RECORD SET
----------------

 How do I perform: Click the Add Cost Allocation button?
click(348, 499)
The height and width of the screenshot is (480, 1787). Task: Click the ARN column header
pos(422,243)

----------------

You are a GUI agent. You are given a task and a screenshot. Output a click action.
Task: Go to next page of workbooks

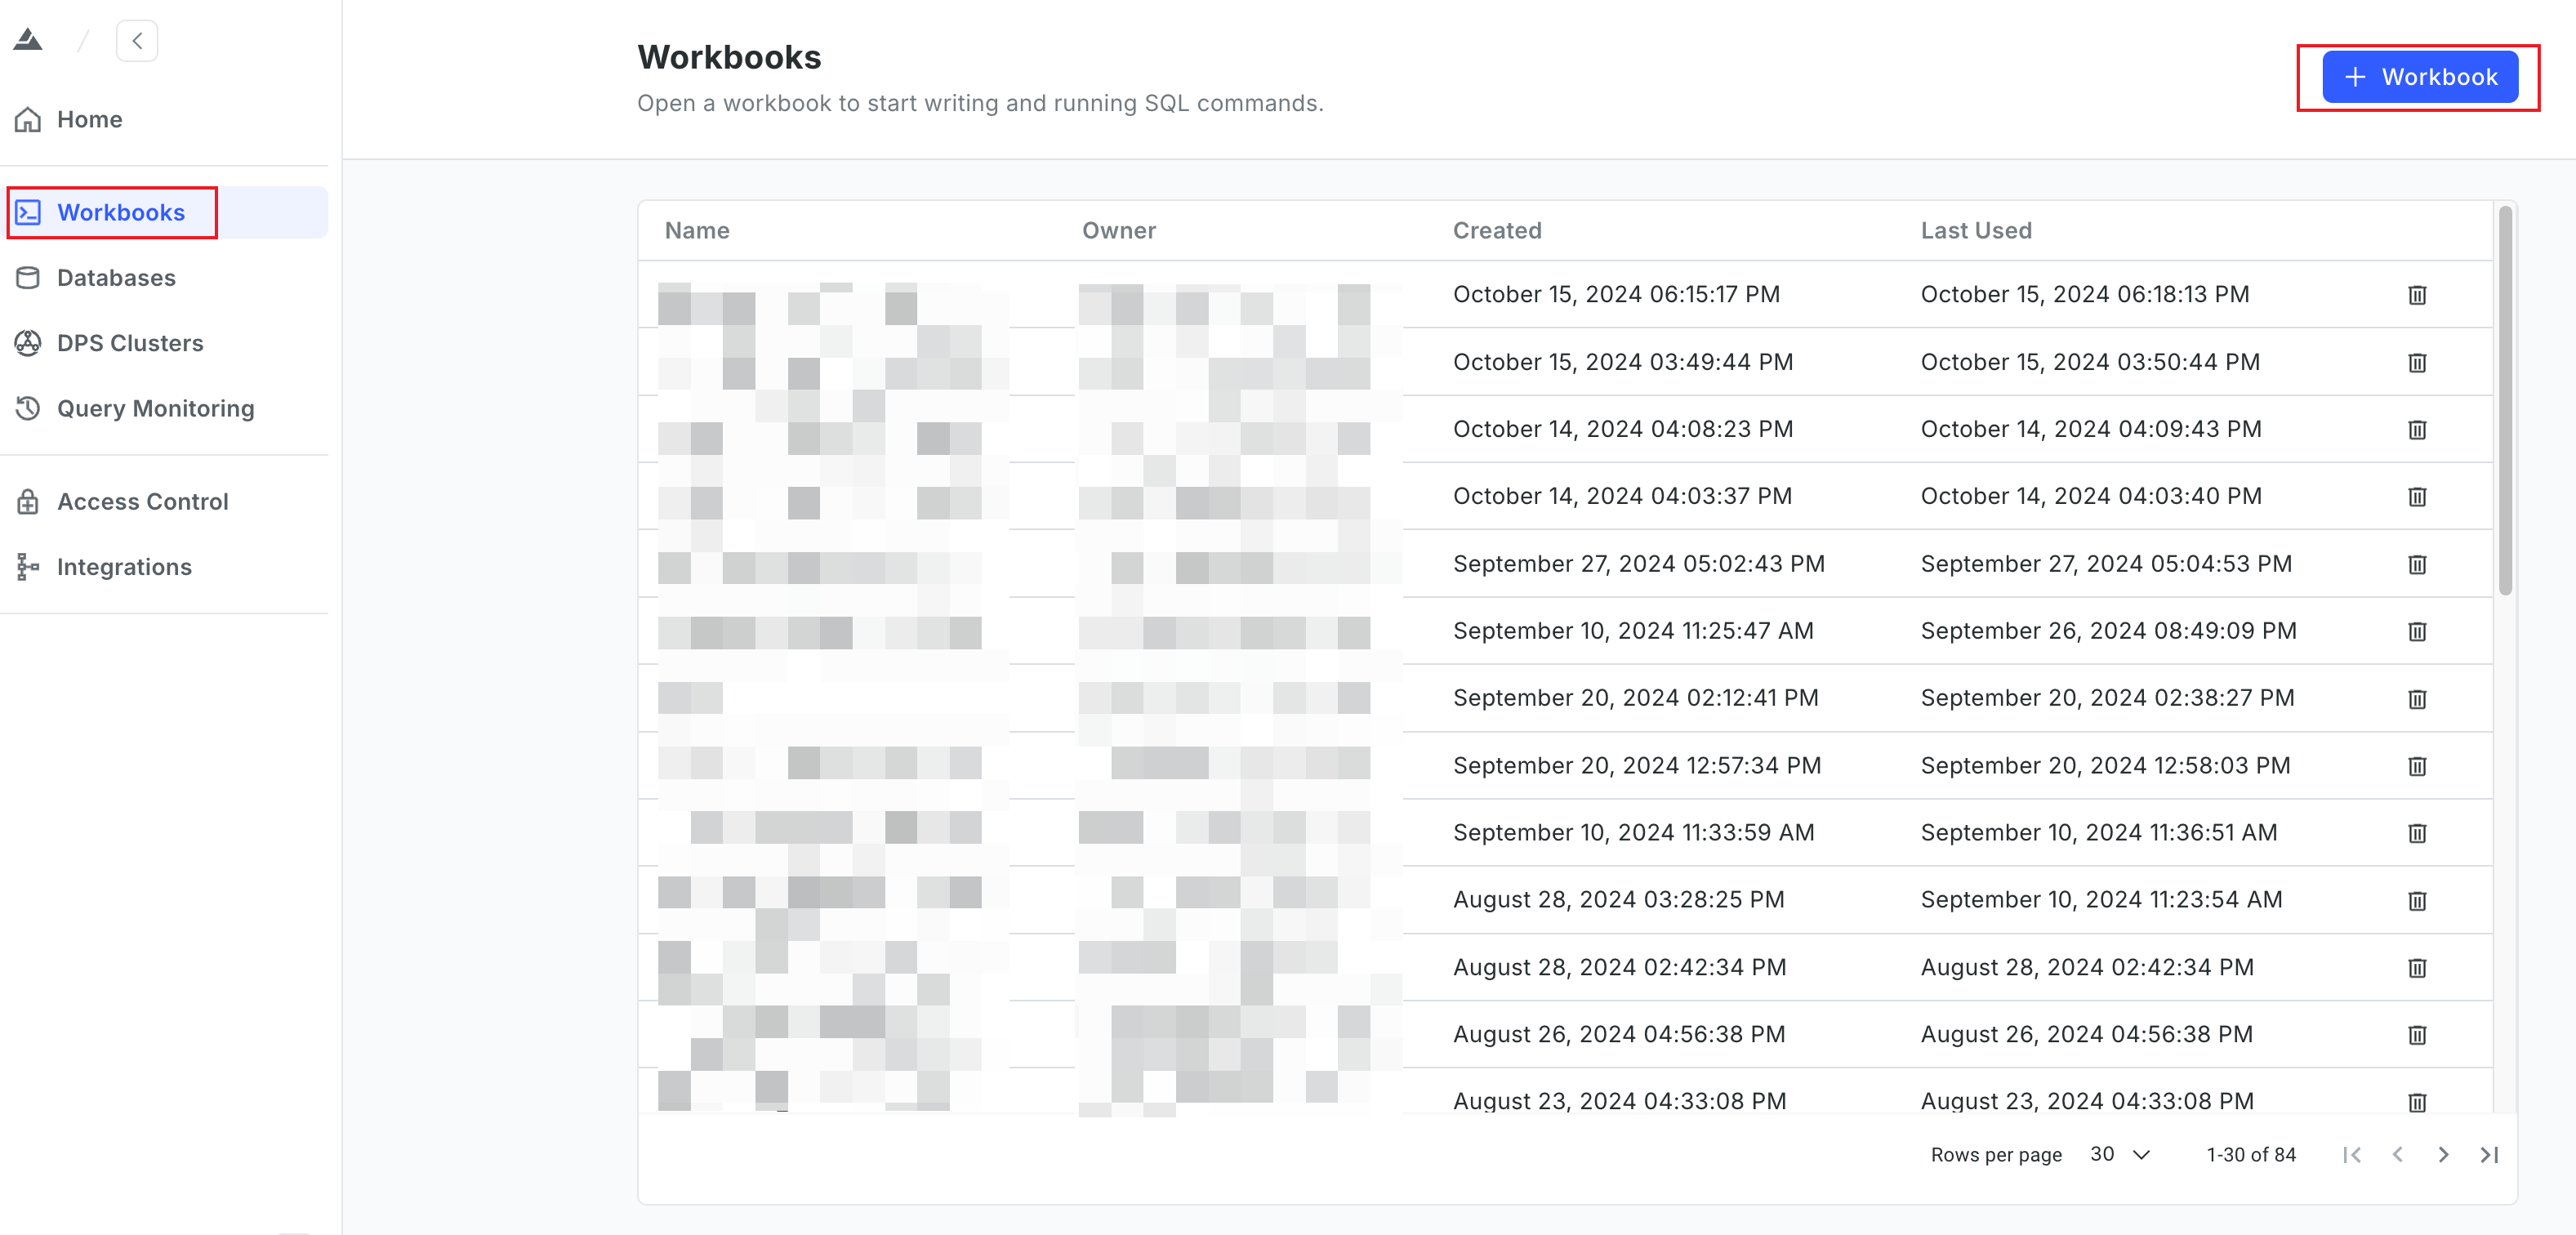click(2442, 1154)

----------------

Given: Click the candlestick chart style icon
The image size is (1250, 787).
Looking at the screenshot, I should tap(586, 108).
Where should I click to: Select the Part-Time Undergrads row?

----------------

WHAT TO DO
The entries above hold a line with "The image size is (1250, 787)." and a later line with "Where should I". Write out exactly those lines and all lines between, nothing more.

SOLUTION TO THIS PROBLEM
The image size is (1250, 787).
Looking at the screenshot, I should tap(586, 108).
Where should I click to: Select the Part-Time Undergrads row?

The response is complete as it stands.